**Vos consignes:**
[1] Recopiez, s'il vous plaît, un passage de la critique de « Yoga » : commencez aux mots « livre de Emmanuel » et arrêtez-vous après « beaucoup de gens... ».
[2] Prolongez la critique de « Yoga » au-delà de sa dernière phrase.

**Extrait source:**
Yoga
6.6
Yoga

livre de Emmanuel Carrère (2020)

Je précise que j'adore cet écrivain (adorais ?), et que j'ai quasiment tout lu de lui, mon préféré étant "D'autres vies que la mienne", comme beaucoup de gens...


Pour commencer, ce livre (qui n'est pas un roman, rappelons-le, car tout l'enjeu est là ; l'auteur parle de "récit", alors même que son ex-compagne conteste les faits la concernant !) ne parle absolument pas de yoga, à aucun moment. Il parle vaguement de tai-chi et de méditation, pour ceux qui auraient passé les 20 dernières années dans une grotte et qui ignoreraient encore ce que sont ses pratiques de pleine conscience asiatiques. Bon. Nous avons donc droit, dans toute la 1re partie (près de la moitié du livre) à un compte rendu purement factuel de la retraite Vipassana que l'écrivain a effectuée (stage de méditation intensive de 10 jours en silence dans un trou paumé) -- pendant que l'équipe de Charlie Hebdo se faisait dézinguer à l'autre bout de la France -- dans le but avoué d'en tirer un livre... Si si. Ah oui, et j'oubliais, Manu est bien sûr un dieu du sexe tantrique, donc il entrecoupe tout ça de ses frasques adultéro-extatiques avec sa dernière maîtresse en date (bah oui il est heureux en amour mais il ne peut pas s'en empêcher ; rappelons-le, sa seule préoccupation est d'être un grand écrivain, il lui faut donc de la matière, sinon qu'écrirait-il ?). Comme dans son 1er roman autofictif, "Un roman russe", c'est cet aspect-là qui m'a le plus gênée : le ton présomptueux, surfait, sans aucun recul, et le style, d'une platitude affligeante, est à l'image de tout le bouquin. Pour quelqu'un qui médite pour se débarrasser de son ego encombrant, on repassera.
Pendant des pages et des pages, Emmanuel Carrère se confie donc (maladroitement) sur le mal-être qui le ronge depuis des dizaines d'années : sa bipolarité (ou maniaco-dépression) : "J'ai beaucoup répété qu'il faut respecter ses souffrances, ne pas les relativiser, que le malheur névrotique n'est pas moins cruel que le malheur ordinaire, mais quand même : rapporté à l'arrachement qu'ont vécu et que vivent ces garçons de seize ou dix-sept ans (des migrants), un type qui a tout, absolument tout pour être heureux et se débrouille pour saccager ce bonheur et celui des siens, c'est une obscénité que je me vois mal leur demander de comprendre et qui donne raison au point de vue de mes parents selon lequel, pendant la guerre, on n'avait pas tellement le loisir d'être névrosé."

Entrées de position des éléments
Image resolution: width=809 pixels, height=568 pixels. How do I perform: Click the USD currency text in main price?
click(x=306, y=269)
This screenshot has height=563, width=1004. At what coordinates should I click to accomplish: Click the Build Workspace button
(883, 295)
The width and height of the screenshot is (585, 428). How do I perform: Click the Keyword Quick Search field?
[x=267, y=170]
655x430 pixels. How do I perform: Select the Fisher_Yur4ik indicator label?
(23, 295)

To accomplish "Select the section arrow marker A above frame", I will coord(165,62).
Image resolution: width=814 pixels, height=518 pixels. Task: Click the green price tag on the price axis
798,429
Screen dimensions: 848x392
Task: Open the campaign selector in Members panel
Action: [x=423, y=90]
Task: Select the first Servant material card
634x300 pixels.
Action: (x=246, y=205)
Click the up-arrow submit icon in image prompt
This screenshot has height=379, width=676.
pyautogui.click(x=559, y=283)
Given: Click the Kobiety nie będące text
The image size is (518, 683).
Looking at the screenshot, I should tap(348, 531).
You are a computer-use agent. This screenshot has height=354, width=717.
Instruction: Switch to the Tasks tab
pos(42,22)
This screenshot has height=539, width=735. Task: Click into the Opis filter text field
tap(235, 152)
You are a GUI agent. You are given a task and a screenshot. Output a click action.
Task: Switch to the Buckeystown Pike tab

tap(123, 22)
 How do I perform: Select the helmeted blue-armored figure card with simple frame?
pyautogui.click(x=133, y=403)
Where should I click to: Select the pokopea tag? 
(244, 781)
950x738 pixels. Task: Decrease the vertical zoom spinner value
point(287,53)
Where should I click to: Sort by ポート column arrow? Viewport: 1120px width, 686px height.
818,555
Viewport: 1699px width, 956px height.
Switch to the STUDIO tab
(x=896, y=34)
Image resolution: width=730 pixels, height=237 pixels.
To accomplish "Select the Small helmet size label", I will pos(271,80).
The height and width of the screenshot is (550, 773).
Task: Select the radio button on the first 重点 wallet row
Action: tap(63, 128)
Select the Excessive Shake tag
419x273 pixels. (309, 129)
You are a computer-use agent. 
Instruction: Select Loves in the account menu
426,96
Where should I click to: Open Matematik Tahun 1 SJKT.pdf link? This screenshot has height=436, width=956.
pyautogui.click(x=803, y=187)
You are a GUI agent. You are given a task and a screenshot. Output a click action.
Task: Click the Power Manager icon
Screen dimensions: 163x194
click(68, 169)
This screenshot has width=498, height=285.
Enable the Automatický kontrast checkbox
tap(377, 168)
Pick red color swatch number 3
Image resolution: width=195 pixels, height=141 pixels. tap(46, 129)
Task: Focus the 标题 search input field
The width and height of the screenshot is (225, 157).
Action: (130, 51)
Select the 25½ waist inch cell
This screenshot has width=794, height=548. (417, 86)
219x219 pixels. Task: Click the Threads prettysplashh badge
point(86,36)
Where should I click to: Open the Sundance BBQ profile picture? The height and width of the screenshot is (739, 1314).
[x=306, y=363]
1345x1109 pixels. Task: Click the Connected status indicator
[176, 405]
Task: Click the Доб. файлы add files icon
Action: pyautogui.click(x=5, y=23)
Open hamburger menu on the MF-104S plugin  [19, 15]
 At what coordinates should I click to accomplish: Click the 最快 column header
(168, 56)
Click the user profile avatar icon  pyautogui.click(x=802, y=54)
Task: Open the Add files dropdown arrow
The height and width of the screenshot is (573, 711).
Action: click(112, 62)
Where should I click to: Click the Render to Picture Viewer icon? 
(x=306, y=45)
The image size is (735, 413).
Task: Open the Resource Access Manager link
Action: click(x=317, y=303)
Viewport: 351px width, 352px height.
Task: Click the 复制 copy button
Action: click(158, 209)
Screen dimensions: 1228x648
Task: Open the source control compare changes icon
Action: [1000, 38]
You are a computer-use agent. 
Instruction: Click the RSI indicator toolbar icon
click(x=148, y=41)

**Corrigé des exercices:**
[1]
livre de Emmanuel Carrère (2020)

Je précise que j'adore cet écrivain (adorais ?), et que j'ai quasiment tout lu de lui, mon préféré étant "D'autres vies que la mienne", comme beaucoup de gens...

[2]
Et la seule phrase intéressante de tout le bouquin :


"On m'a quelquefois dit qu'il fallait beaucoup de courage pour se peindre, comme je le fais dans mes livres, sous un jour peu flatteur. Ce n'est pas vrai, dis-je à Wyatt Mason. Ce n'est pas du courage, ou si c'est du courage c'est le courage du général Massu quand il s'applique à lui-même la gégène. Comme lui, j'arrête quand je veux, c'est moi qui décide où placer le curseur. Alors qu'en écrivant sur les autres on passe ou peut passer du côté de la vraie torture, parce que celui qui écrit a les pleins pouvoirs et celui sur lequel il écrit est à sa merci. Dix ans auparavant, dis-je aussi à Wyatt Mason -- qui sait parfaitement de quoi je parle, son professionnalisme me sidère --, j'ai publié un livre autobiographique appelé Un roman russe. Je m'y suis mis à nu, très bien, ça me regarde, mais j'ai fait subir le même traitement à deux personnes, ma mère qui redoutait que je révèle un secret de famille, et ma compagne de l'époque dont j'ai étalé l'intimité affective et sexuelle sous prétexte qu'étant inextricablement mêlée à la mienne elle m'appartenait autant qu'à elle. Ce double déballage a produit de la souffrance mais pas de catastrophe, Dieu merci. N'empêche : j'ai franchi une ligne qui n'aurait pas dû être franchie."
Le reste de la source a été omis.